▸ **About this task**
Your reply should be an exact copy of every entry, with the pictures removed.

▸ **Information**
- Opening Delimiter -

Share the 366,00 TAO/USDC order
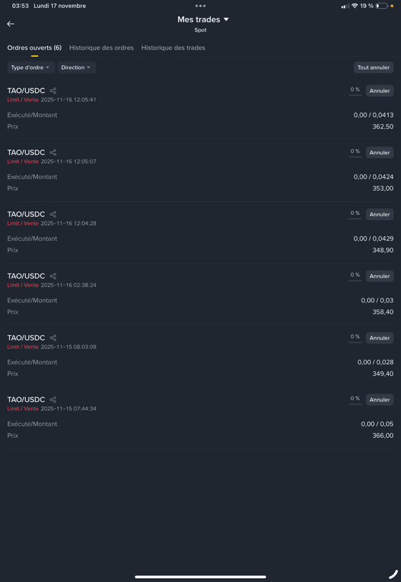 (x=53, y=400)
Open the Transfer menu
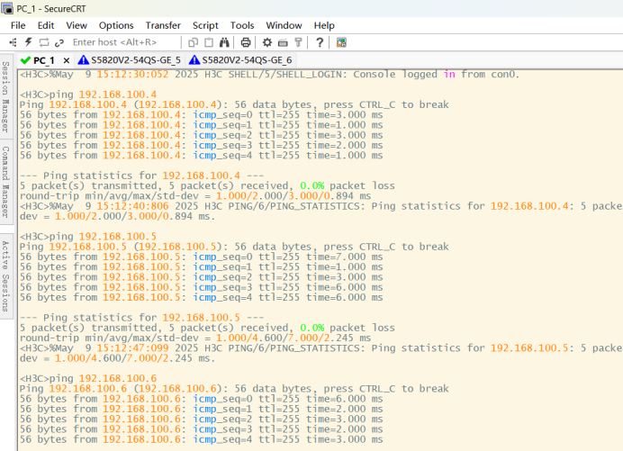The height and width of the screenshot is (451, 623). tap(162, 25)
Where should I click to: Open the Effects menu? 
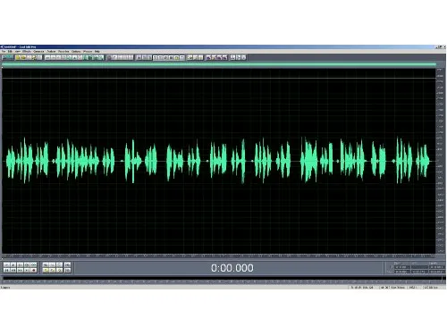pyautogui.click(x=27, y=52)
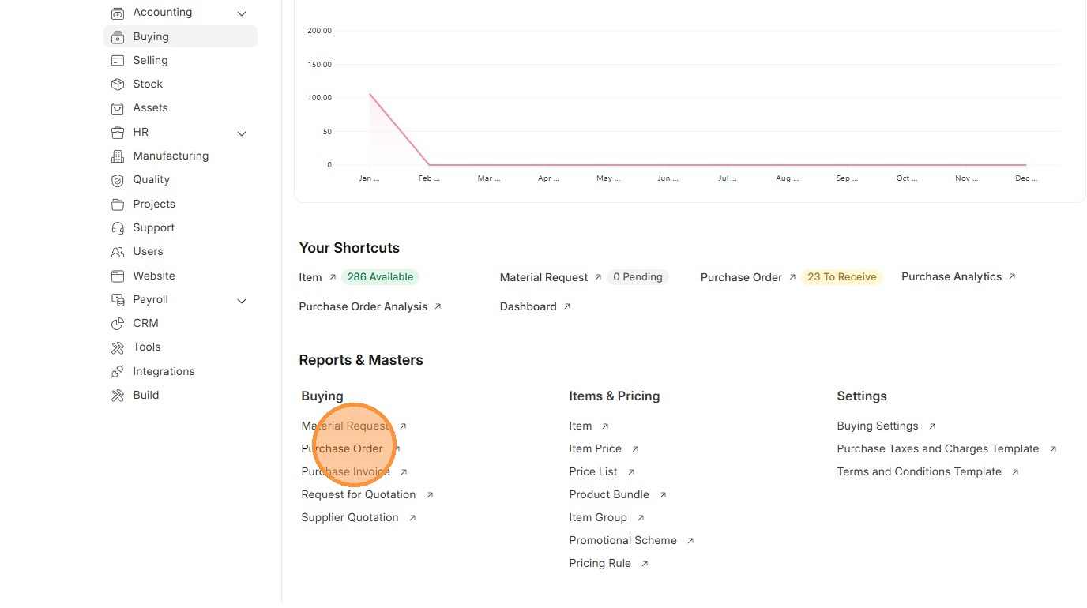Image resolution: width=1087 pixels, height=608 pixels.
Task: Open the Pricing Rule link
Action: coord(600,564)
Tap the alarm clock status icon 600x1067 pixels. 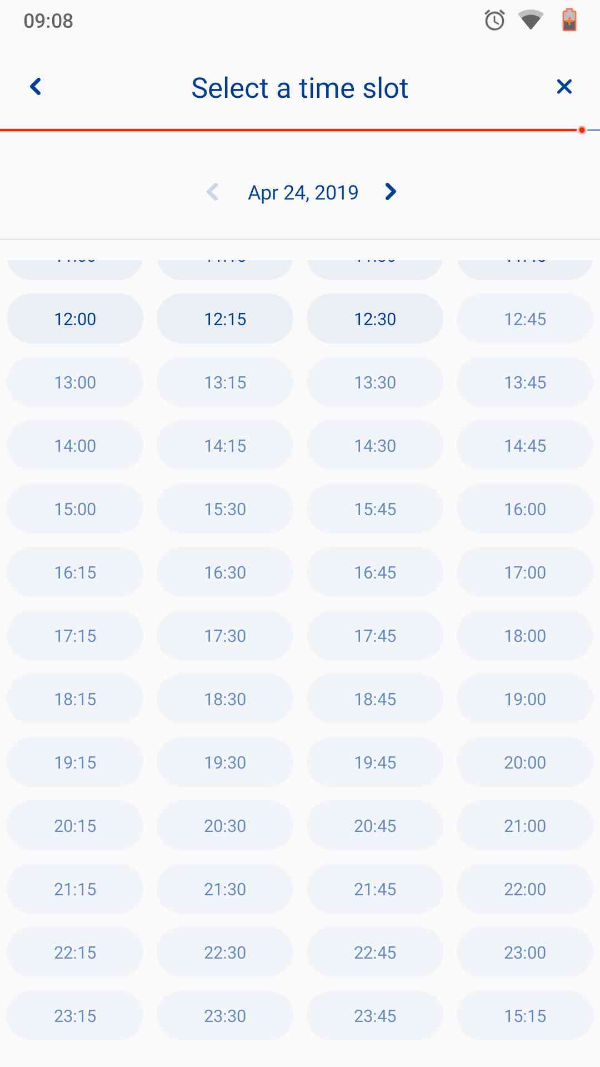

- Closing Delimiter -

▸ **Response area**
Share the 366,00 TAO/USDC order
 (x=53, y=400)
Open the Transfer menu
The height and width of the screenshot is (451, 623). tap(162, 25)
Where should I click to: Open the Effects menu? 
pyautogui.click(x=27, y=52)
Image resolution: width=1087 pixels, height=608 pixels.
Task: Open the Pricing Rule link
Action: coord(600,564)
Tap the alarm clock status icon 600x1067 pixels. 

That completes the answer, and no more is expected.